Der FC St. Pauli wiederum war der kleine Fahrstuhl-Klub, der er immer war, freute sich noch über seinen dritten Aufstieg und machte sich auf Platz 18 auch schon wieder auf den nächsten Abstieg gefasst.
Aber es galt noch mitzunehmen, was zu kriegen war: zum Beispiel den Skalp der Bayern, die als Tabellenvierter schon eine echte Krise hatten.

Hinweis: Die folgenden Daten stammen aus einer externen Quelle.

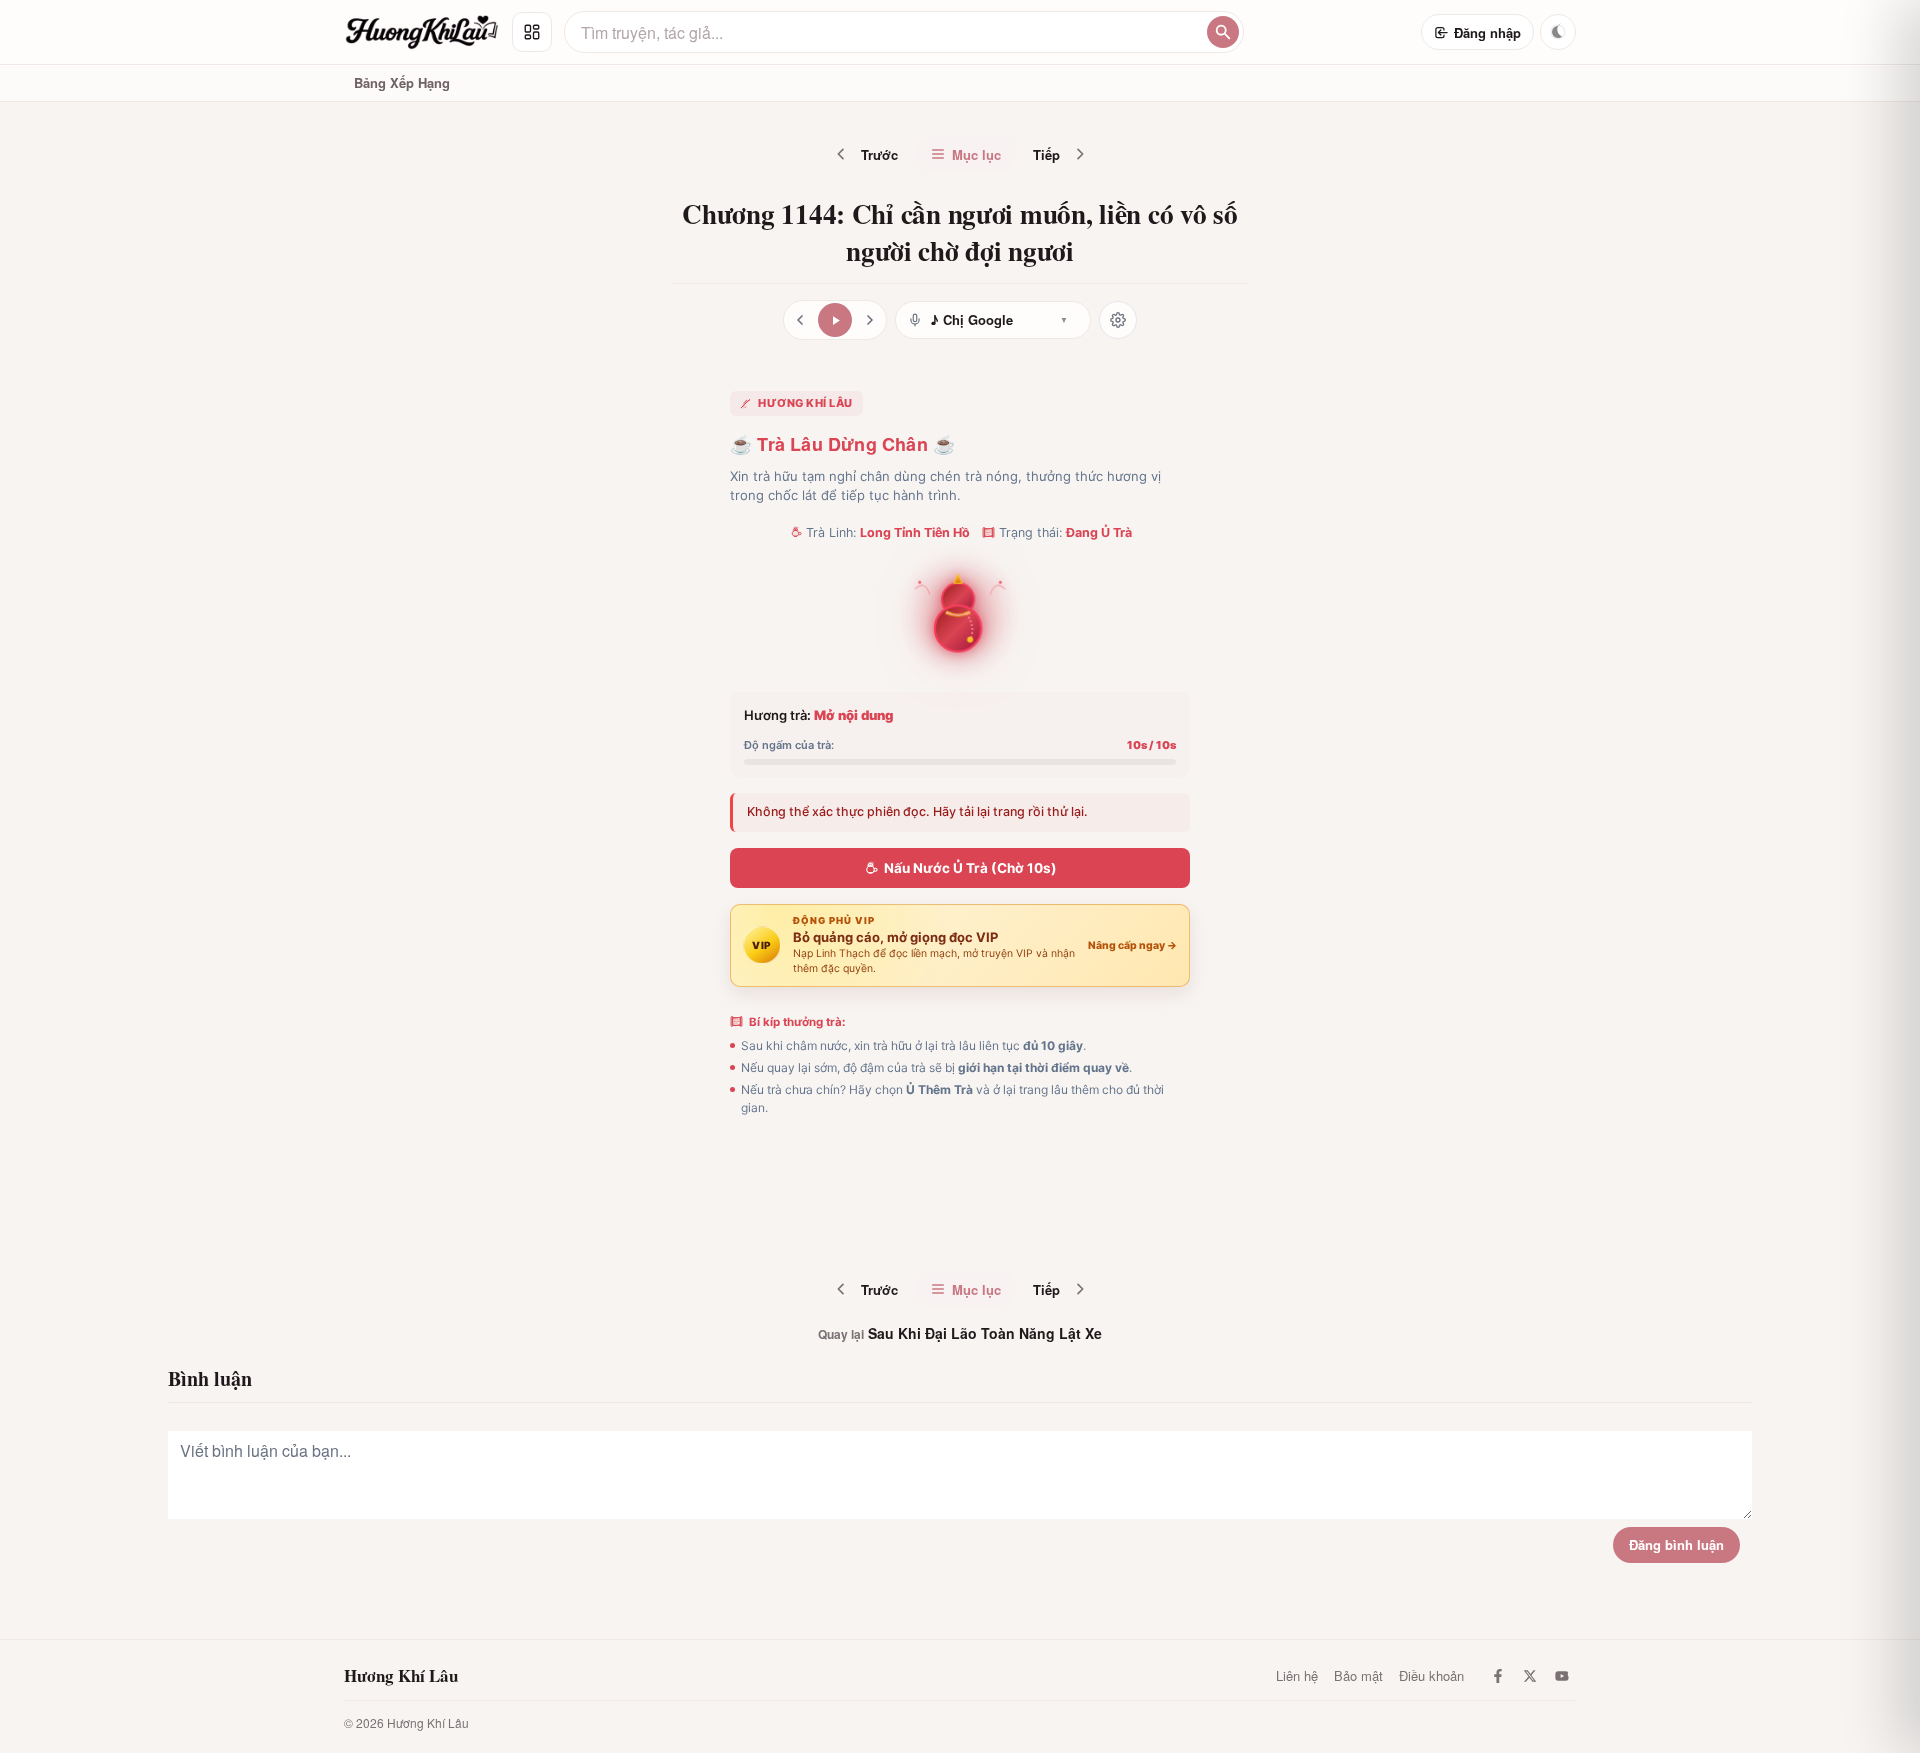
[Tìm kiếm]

FC St. Pauli - FC Bayern: Ottmar Hitzfeld warnte im Vorfeld
An diesem Tag waren sie auch für den Letzten nicht stark genug. Vergeblich warnte Trainer Ottmar Hitzfeld noch: „Diese Partie ist schwieriger als die Begegnungen gegen Bayer Leverkusen und Borussia Dortmund.“
Er sollte Recht bekommen. Vor der Pause wurden sie von Pauli regelrecht vorgeführt; Tore von Thomas Meggle (30.) und Nico Patschinski (33.) drückten die Überlegenheit nur unvollkommen aus, es hätte 6:0 stehen können.
In der Pause krachte es heftig in der Bayern-Kabine, Trainer Ottmar Hitzfeld brachte mit Mehmet Scholl und Paulo Sergio neue Kräfte. Aber mehr als ein Kopfball-Tor von Willy Sagnol (87.) sprang nicht mehr heraus.
Nach dem Spiel machte Manager Uli Hoeneß seinem Ärger Luft, hakte die Meisterschaft ab („Jetzt geht es um Platz drei“) und hielt seine berühmte „Scampi-Rede“, in der er seine verwöhnten Spieler kritisierte für ihre Einstellung zum Beruf.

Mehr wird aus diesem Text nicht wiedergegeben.